By Davide Anghileri, University of Lausanne
Today the Council of the European Union removed Barbados, Grenada, the Republic of Korea, Macao SAR, Mongolia, Panama, Tunisia and the United Arab Emirates from the EU list of non-cooperative jurisdictions in taxation matters. This follows commitments made by these jurisdictions to improve their tax regimes since the list was published in December 2017.
The eight jurisdictions are, therefore, moved from Annex I of the conclusions (non-cooperative jurisdictions) to Annex II (cooperation with respect to commitments taken).
Consequently, this decision leaves 9 jurisdictions on the list of non-cooperative jurisdictions out of 17 announced initially on 5 December 2017. American Samoa, Bahrain, Guam, Marshall Islands, Namibia, Palau, Saint Lucia, Samoa and Trinidad and Tobago remain on the list.

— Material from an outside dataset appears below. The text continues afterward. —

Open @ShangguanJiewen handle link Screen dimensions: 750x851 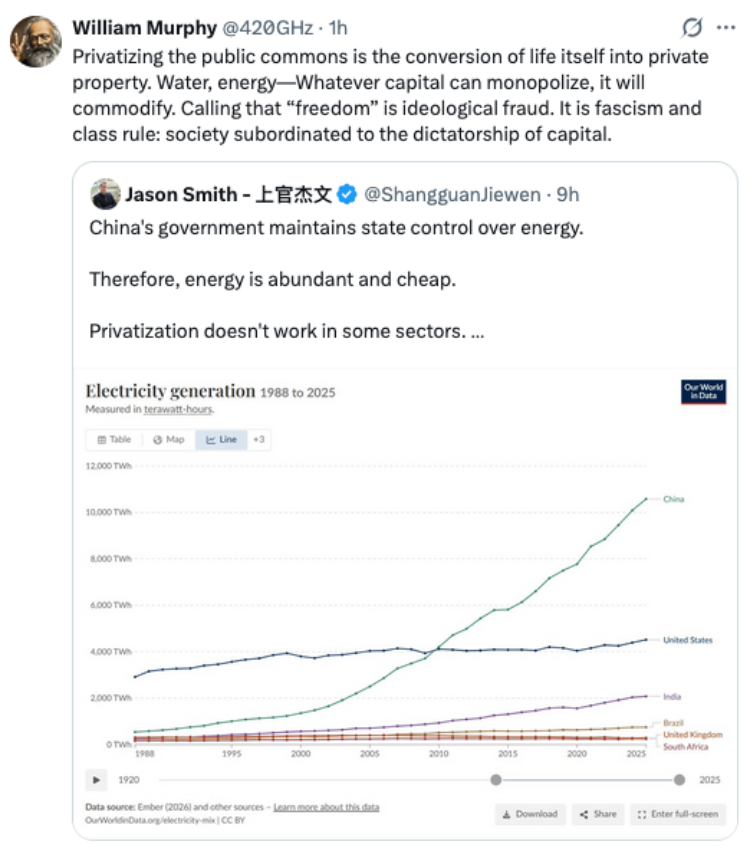[452, 194]

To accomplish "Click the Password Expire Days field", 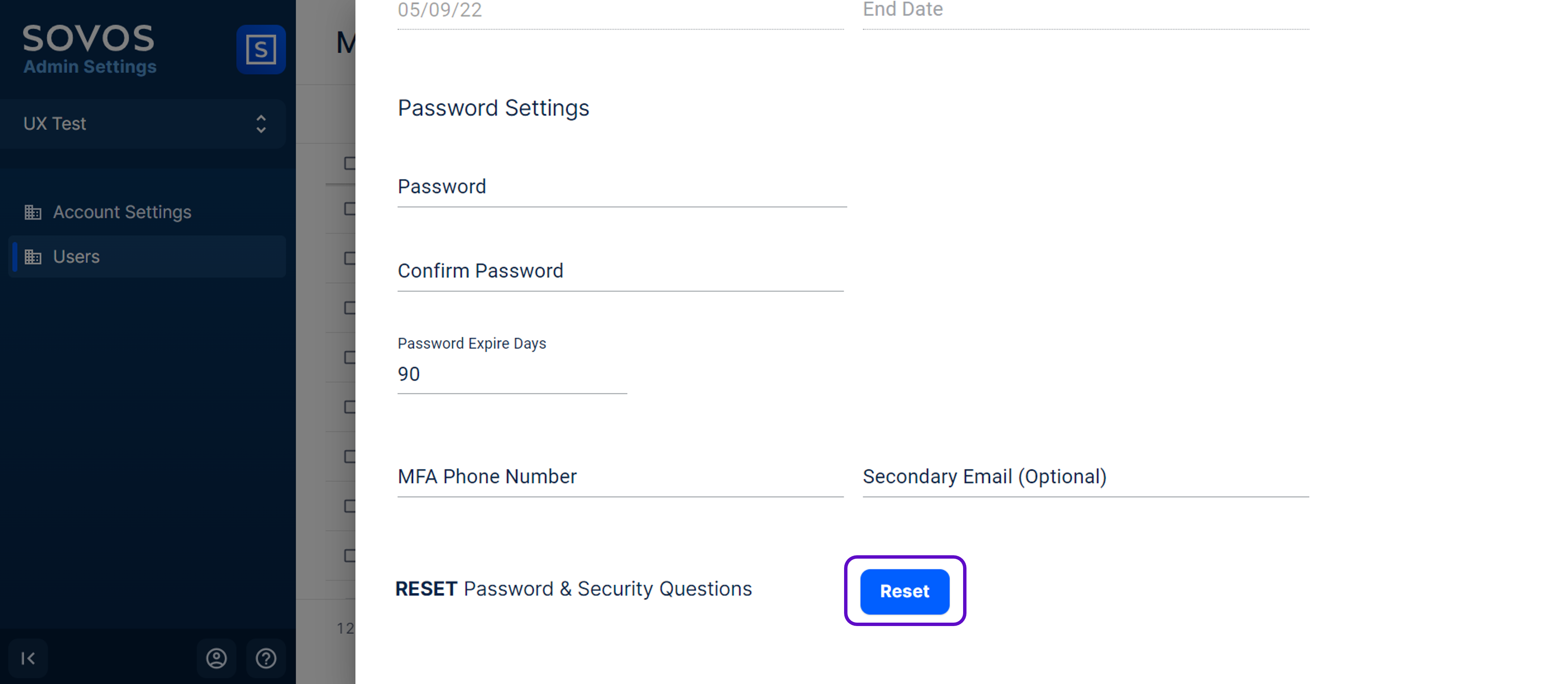I will click(511, 374).
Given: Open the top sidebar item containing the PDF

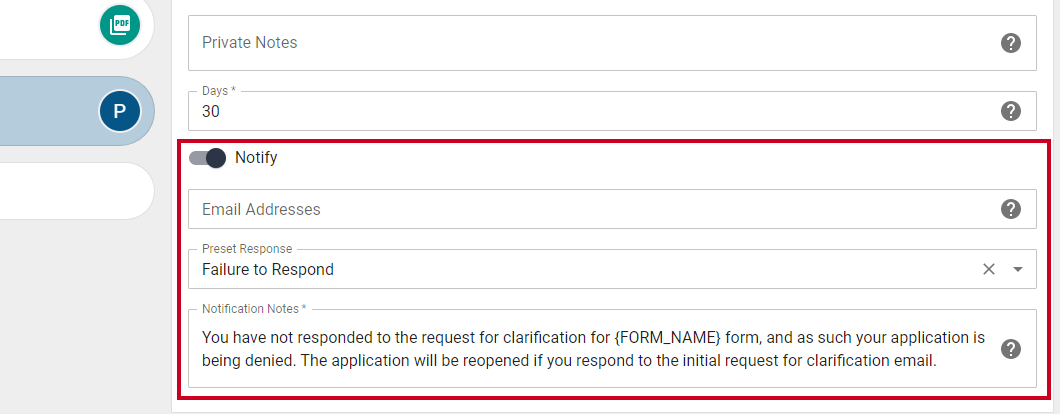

Vladislav Goranov, minister for finance of Bulgaria, which currently holds the Council presidency welcomed the update. “Our listing process is already proving its worth,” Goranov said.
Goranov said the EU list is intended to promote good governance in taxation worldwide, maximising efforts to prevent tax avoidance, tax fraud and tax evasion with the consequence to encourage jurisdictions around the world to make commitments to reform their tax policies.
The Council also pointed out that the non-cooperative jurisdictions are strongly encouraged to make the changes requested of them, as EU and the member states could apply defensive measures to counteract their tax legislation, policies and administrative practices that may result in a loss of revenues for EU member states.